Dieser Text, im Original in Englisch verfasst von Nick Walker, stellt eine Einführung in das Thema Autismus dar. Dieses Konzept, basierend auf dem Prinzip der Neurodiversität, ist nicht nur eine unbegründete Meinung. Nick Walker ist Autismuswissenschaftler, Professor für Psychologie am California Institute of Integral Studies, Gründer und Herausgeber von Autonomous Press, einem unabhängigen Verlag, der sich mit „Behinderung und Neurodiversität, Wege der Identität und Lebenserfahrung“, auseinandersetzt. Darüber hinaus ist Nick Walker autistisch. Dieser Text wurde ursprünglich in englischer Sprache auf Nick Walker‘s Blog, „Neuroqueer“ veröffentlicht und ist durch den White Unicorn e.V. hierher in eine deutsche Übersetzung übertragen worden.

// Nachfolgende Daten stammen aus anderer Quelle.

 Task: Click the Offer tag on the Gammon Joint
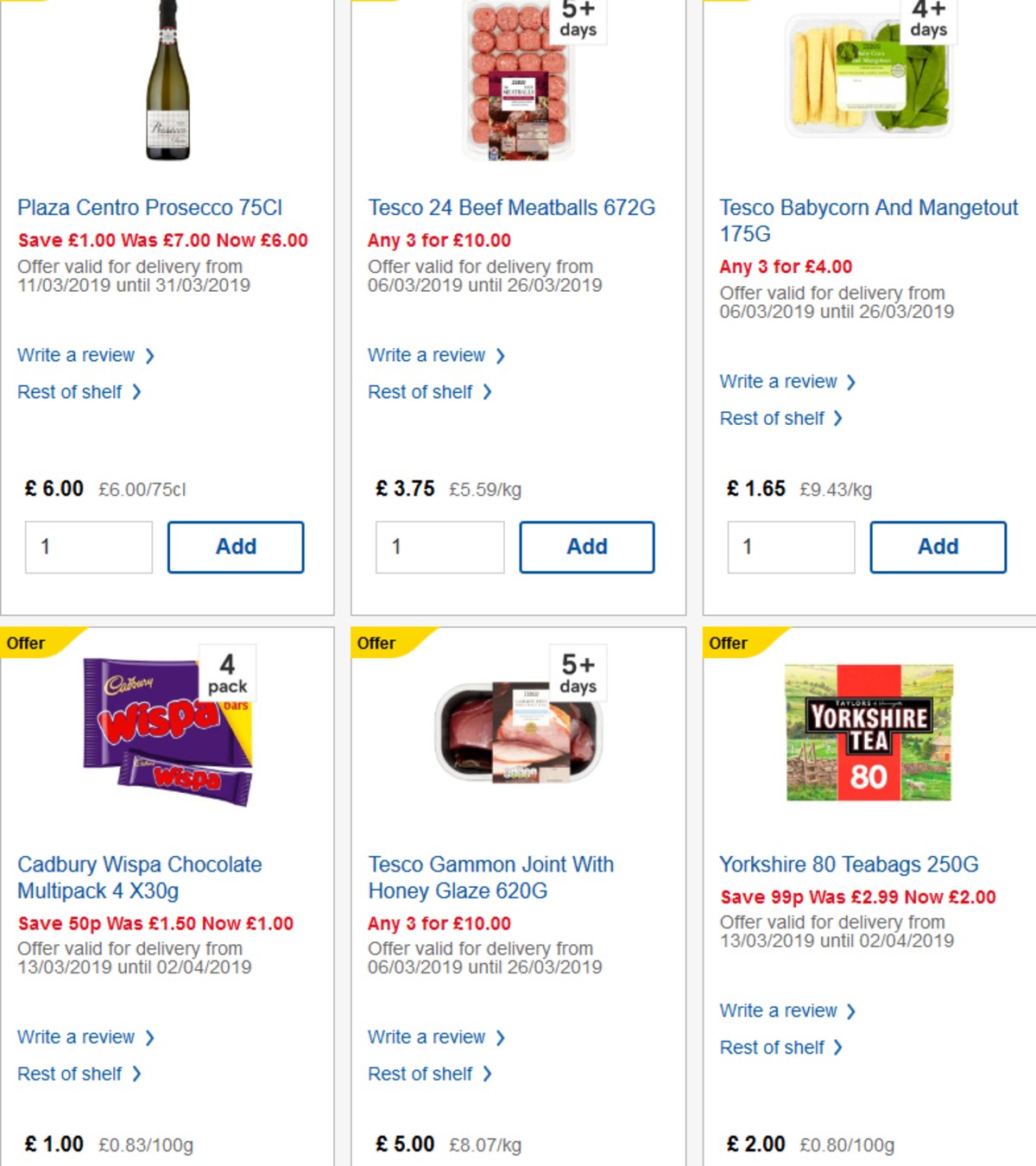(x=376, y=643)
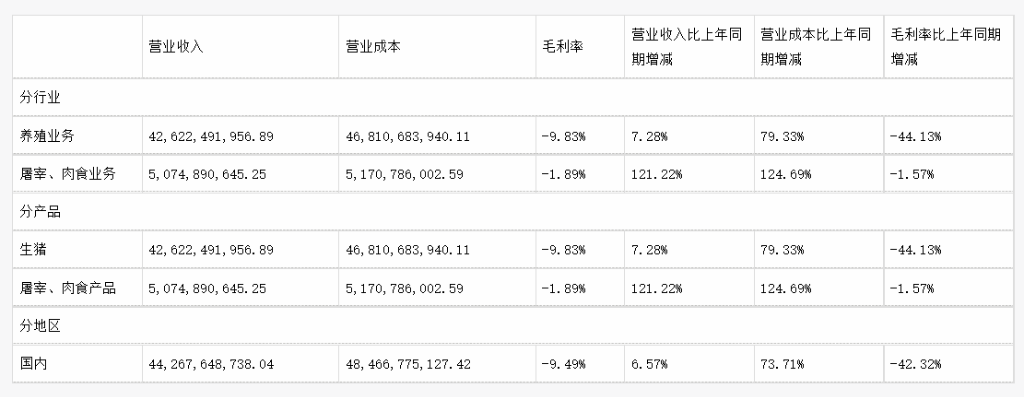Screen dimensions: 1024x397
Task: Click the 分行业 section row
Action: [x=513, y=98]
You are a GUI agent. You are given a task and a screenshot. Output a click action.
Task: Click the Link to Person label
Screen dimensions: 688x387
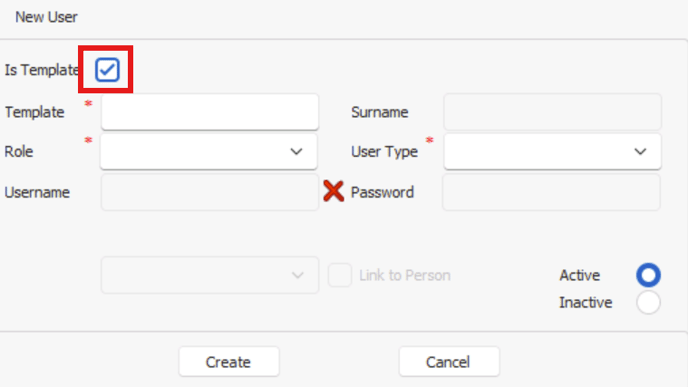(405, 275)
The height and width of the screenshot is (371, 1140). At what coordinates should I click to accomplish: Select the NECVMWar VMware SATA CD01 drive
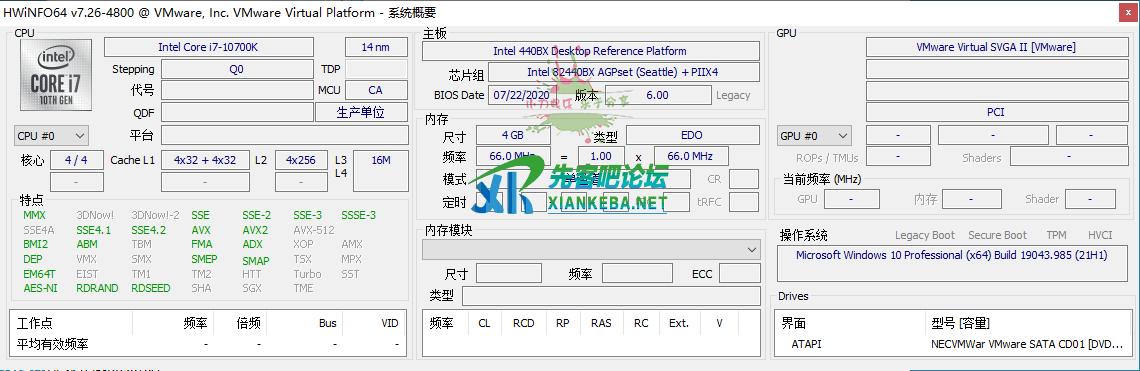click(1027, 343)
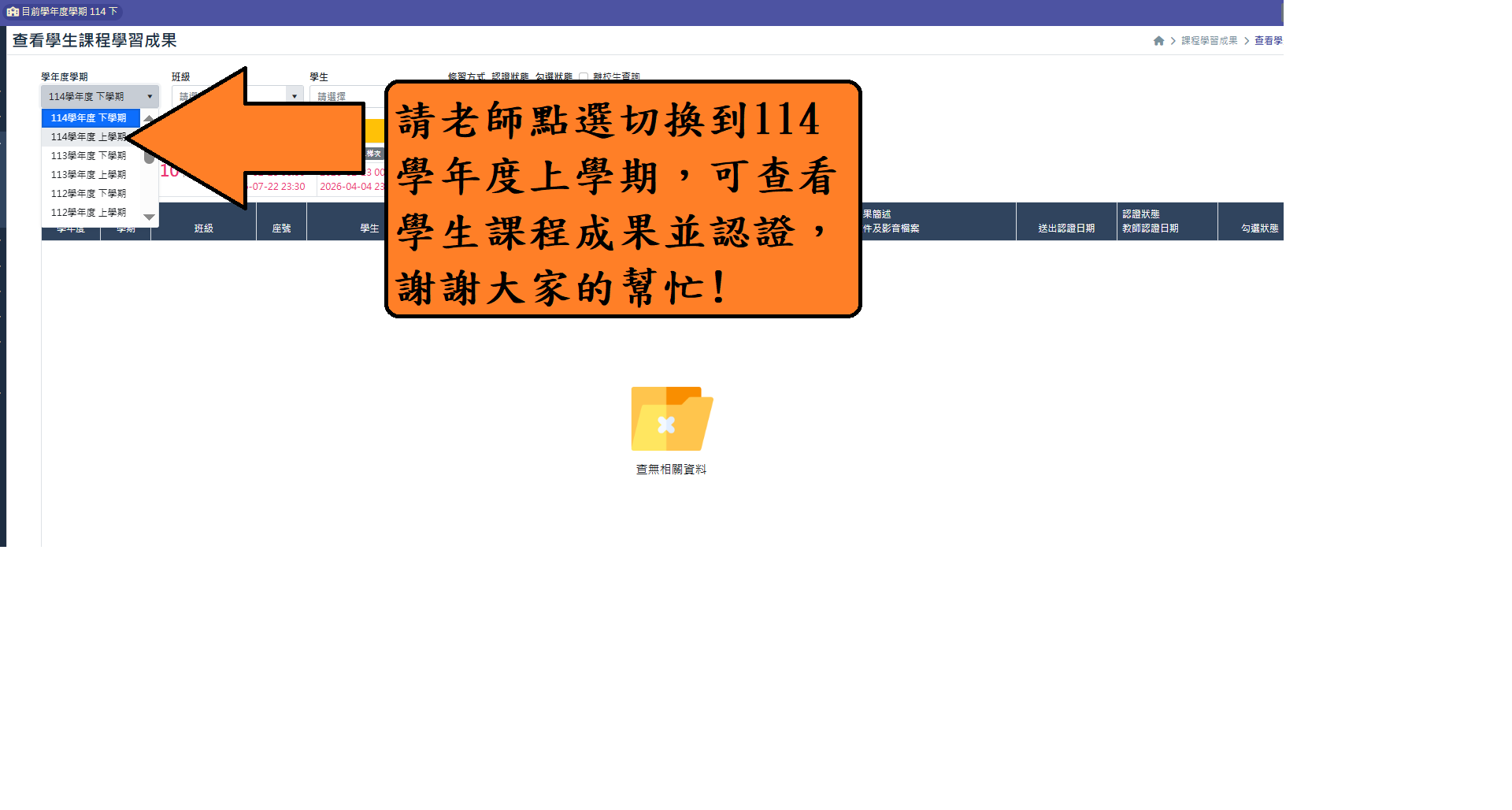Choose 113學年度 上學期 in the list
This screenshot has height=810, width=1512.
click(x=88, y=175)
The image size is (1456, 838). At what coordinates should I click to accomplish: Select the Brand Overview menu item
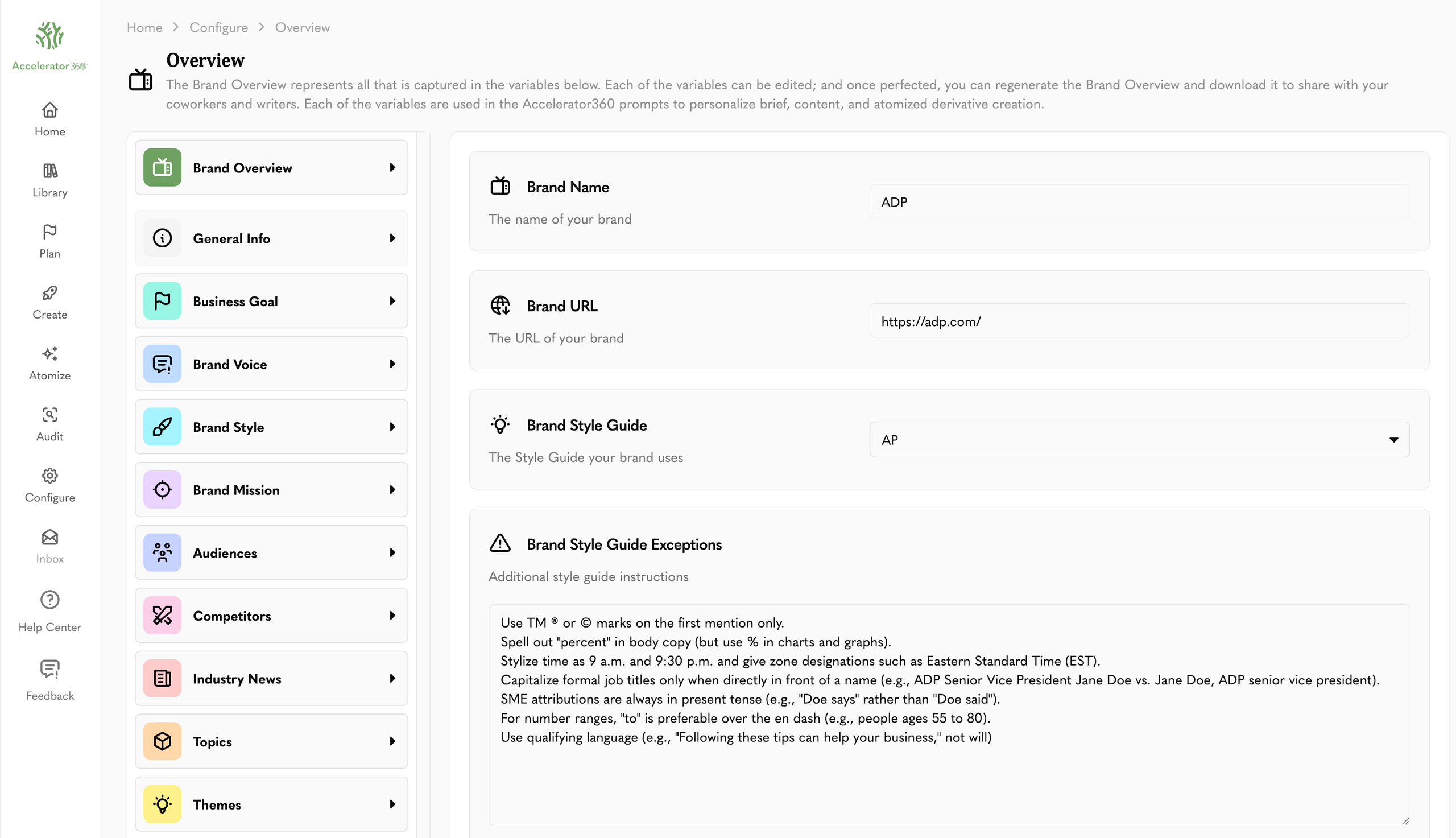[271, 167]
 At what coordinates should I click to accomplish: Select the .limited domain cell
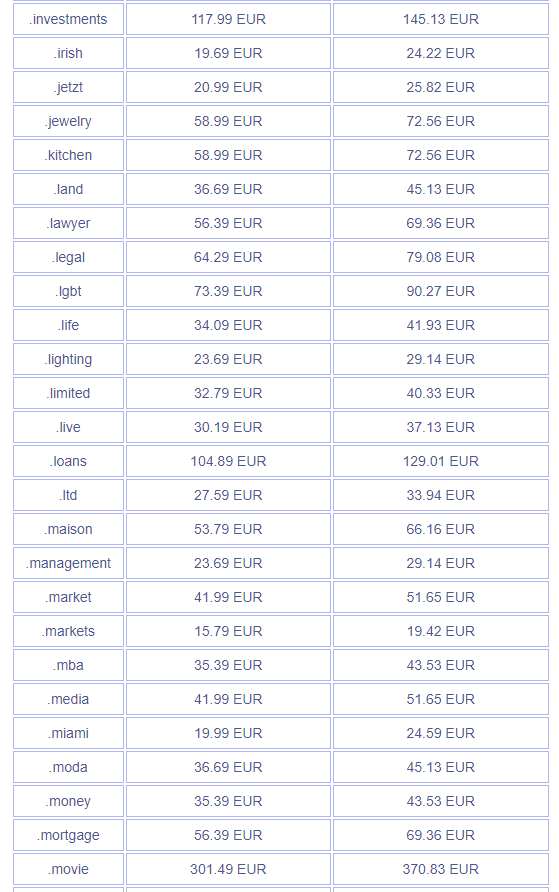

Wie viele Websites mit dem Namen „Was ist Autismus?“ gibt es? oder „Über Autismus“? Wie oft brauchen Organisationen, Fachkräfte, Akademiker und andere einen grundlegenden Einführungstext über „Was ist Autismus“? auf einer Website, einer Broschüre, einer Präsentation oder einer wissenschaftlichen Veröffentlichung?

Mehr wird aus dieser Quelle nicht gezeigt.